Challenge:
In the reply on information transmission analyses below, which paper does the quoted message exclude when it says the listed publications precede the boom in the use of information theory in computational neuroscience?

Passage to read:

[Date Prev][Date Next][Thread Prev][Thread Next][Date Index][Thread Index]

Re: information transmission analyses



There is little remaining debate about whether information-theoretical analysis in psychology led anywhere besides "down the garden path".  The people doing that research all thought they had a "powerful tool" and said so many times over in plain English.  In fact, all they had was a statistic that, like all statistics, tells you nothing about the thing that you actually want to understand, i.e. the underlying physical mechanisms.
 
The psychologists' information statistic did not even indicate the thing that people imagined that it did (i.e. transmitted information); that relation was always assumed, but never proven.  Whether the fad of applying information theory to neurons (which is hardly new) will lead anywhere in particular remains to be seen.  Like the perceptual psychologists, the neuroscience users may be making unjustified tacit assumptions.  There are plenty of "users' but few "understanders" out there.  Application to neurons might seem to indicate that one method of encoding appears to be more "efficient" (say) than another, but it can never, ever tell you how the system actually operates.  Never.  The psychologists still don't understand this point ... - Lance Nizami
 
In a message dated 2/27/2009 4:14:56 P.M. Eastern Standard Time, paris@xxxxxxxxxxxxx writes:
Thanks for the interesting bibliography.  One note I would add though, 
is that, with the exception of the Luce paper, these publications 
precede a rather significant boom in the use of info theory in the 
computational neuroscience world.  The use of a communication channel 
analog in cognitive psychology might be a stretch, but for neural-
level perception studies it has become quite a powerful tool.  Seeing 
how these studies are slowly branching towards high-level perception I 
would say that the debate (if any) is probably still open.

Record set:
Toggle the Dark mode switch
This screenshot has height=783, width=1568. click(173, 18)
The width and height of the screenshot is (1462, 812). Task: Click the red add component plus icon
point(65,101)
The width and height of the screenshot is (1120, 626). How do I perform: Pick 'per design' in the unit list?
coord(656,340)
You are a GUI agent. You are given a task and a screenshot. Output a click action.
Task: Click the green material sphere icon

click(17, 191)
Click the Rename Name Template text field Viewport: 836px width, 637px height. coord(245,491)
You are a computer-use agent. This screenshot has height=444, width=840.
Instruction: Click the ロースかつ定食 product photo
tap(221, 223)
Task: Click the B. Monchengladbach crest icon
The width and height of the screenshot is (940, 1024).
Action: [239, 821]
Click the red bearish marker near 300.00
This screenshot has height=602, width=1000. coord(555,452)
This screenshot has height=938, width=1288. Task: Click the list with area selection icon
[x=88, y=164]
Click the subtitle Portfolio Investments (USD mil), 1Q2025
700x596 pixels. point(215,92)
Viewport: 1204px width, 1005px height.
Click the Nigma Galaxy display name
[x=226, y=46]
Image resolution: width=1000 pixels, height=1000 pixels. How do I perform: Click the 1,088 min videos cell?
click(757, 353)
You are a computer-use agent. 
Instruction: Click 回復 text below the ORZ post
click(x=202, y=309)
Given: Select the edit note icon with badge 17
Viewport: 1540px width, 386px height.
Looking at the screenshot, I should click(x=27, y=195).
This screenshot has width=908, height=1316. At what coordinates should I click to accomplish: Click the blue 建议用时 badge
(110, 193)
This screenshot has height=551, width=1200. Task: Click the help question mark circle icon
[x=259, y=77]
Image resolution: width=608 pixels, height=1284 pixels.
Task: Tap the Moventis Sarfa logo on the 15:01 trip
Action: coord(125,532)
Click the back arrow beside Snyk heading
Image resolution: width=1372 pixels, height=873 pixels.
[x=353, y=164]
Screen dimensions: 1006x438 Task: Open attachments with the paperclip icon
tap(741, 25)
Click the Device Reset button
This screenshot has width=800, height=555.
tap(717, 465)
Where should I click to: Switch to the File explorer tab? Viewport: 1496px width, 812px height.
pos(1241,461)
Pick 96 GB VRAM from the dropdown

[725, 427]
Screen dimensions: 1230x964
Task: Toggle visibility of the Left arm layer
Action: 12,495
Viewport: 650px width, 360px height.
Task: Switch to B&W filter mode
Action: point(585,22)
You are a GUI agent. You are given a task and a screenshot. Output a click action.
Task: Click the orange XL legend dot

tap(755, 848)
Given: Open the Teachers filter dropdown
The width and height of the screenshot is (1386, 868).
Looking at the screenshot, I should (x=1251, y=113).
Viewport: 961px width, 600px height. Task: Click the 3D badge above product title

Exercise response:
The Luce paper.